Quote every entry below word for word, leaving out the pictures.

+ + + + +

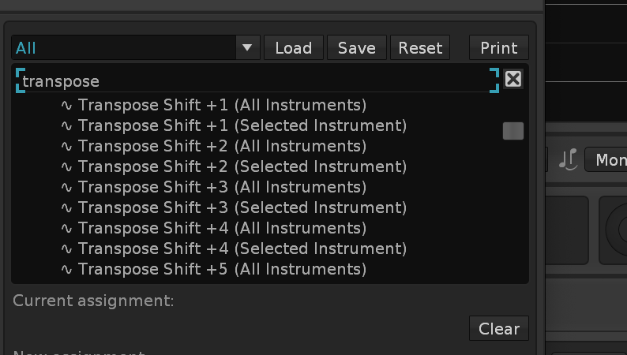This screenshot has width=627, height=355.
Task: Click the transpose search field
Action: click(x=253, y=81)
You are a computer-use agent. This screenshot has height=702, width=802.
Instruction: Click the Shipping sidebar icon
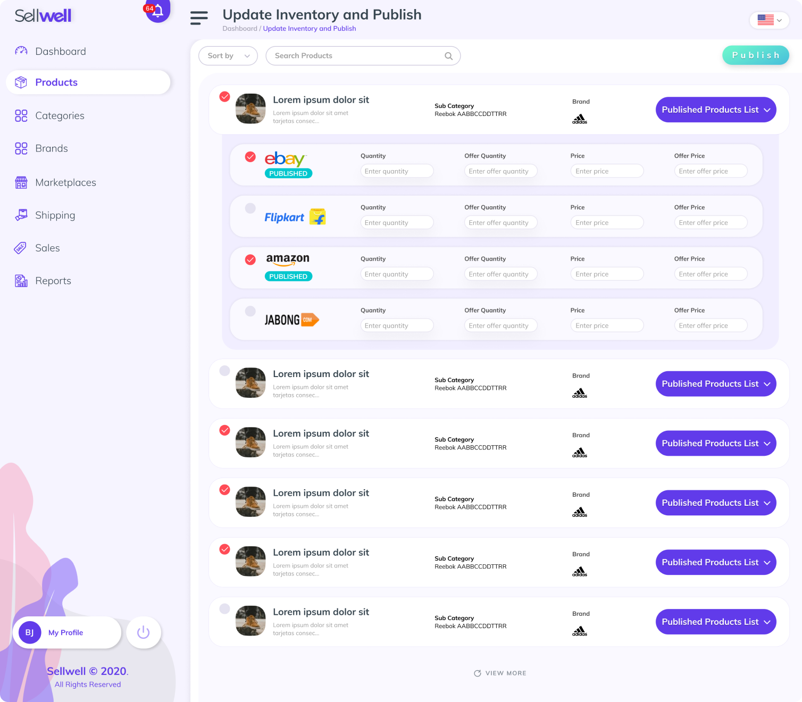[21, 215]
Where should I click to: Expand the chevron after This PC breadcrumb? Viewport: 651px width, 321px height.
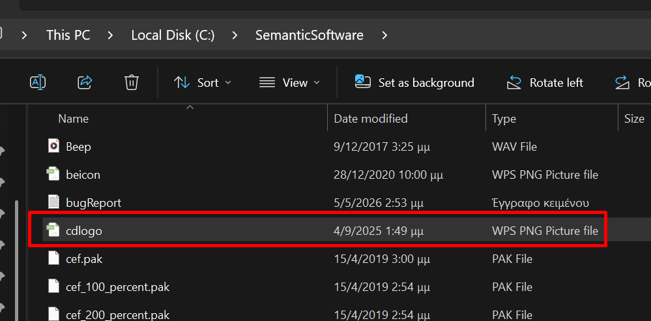pyautogui.click(x=110, y=35)
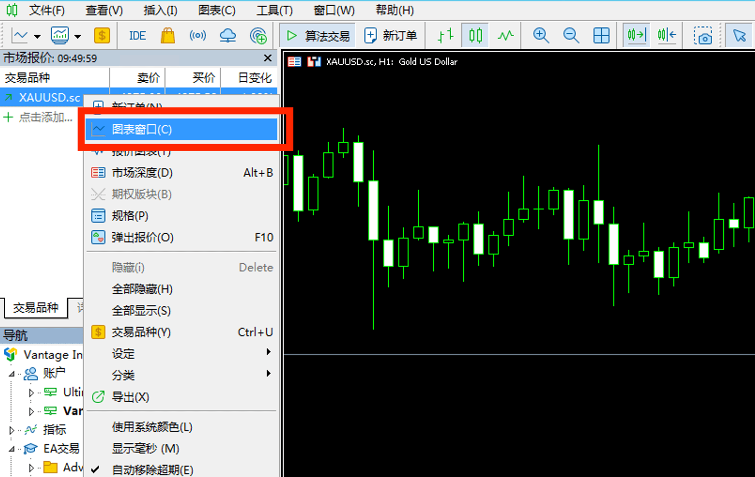Click the zoom out magnifier icon
The image size is (755, 477).
571,36
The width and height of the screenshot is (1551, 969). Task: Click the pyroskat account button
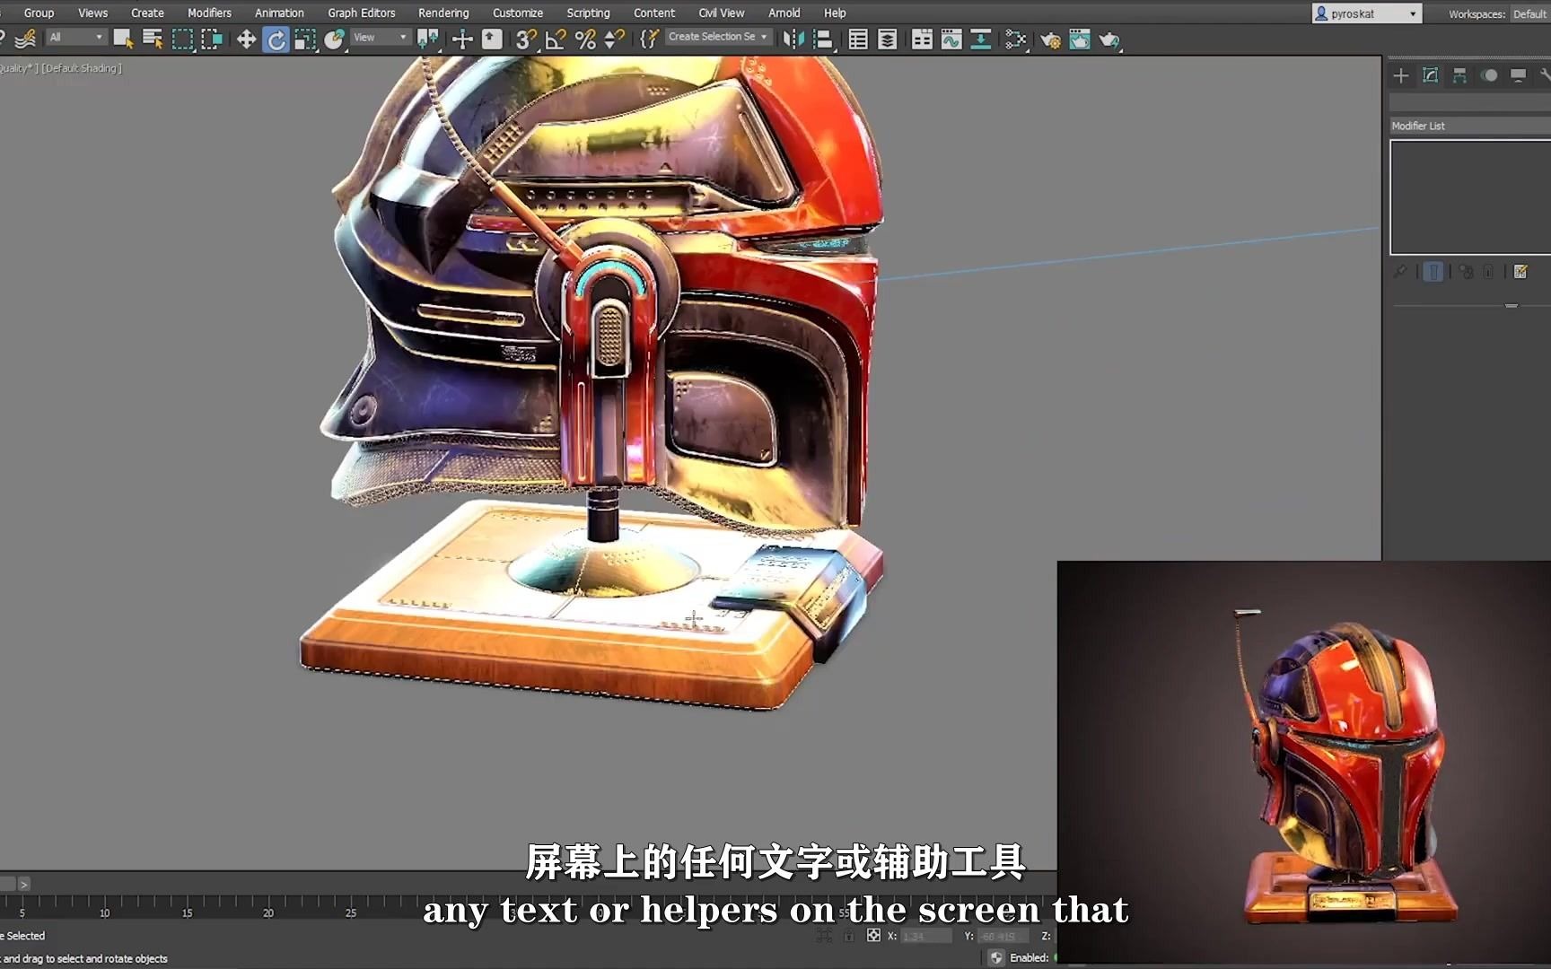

+ + + + +

▸ RIGHT ANSWER
This screenshot has width=627, height=355.
Task: Click the transpose search field
Action: click(x=253, y=81)
You are a computer-use agent. This screenshot has height=702, width=802.
Instruction: Click the Shipping sidebar icon
[21, 215]
Where should I click to: Expand the chevron after This PC breadcrumb? Viewport: 651px width, 321px height.
pyautogui.click(x=110, y=35)
Click the zoom out magnifier icon
The image size is (755, 477).
571,36
The width and height of the screenshot is (1551, 969). Task: Click the pyroskat account button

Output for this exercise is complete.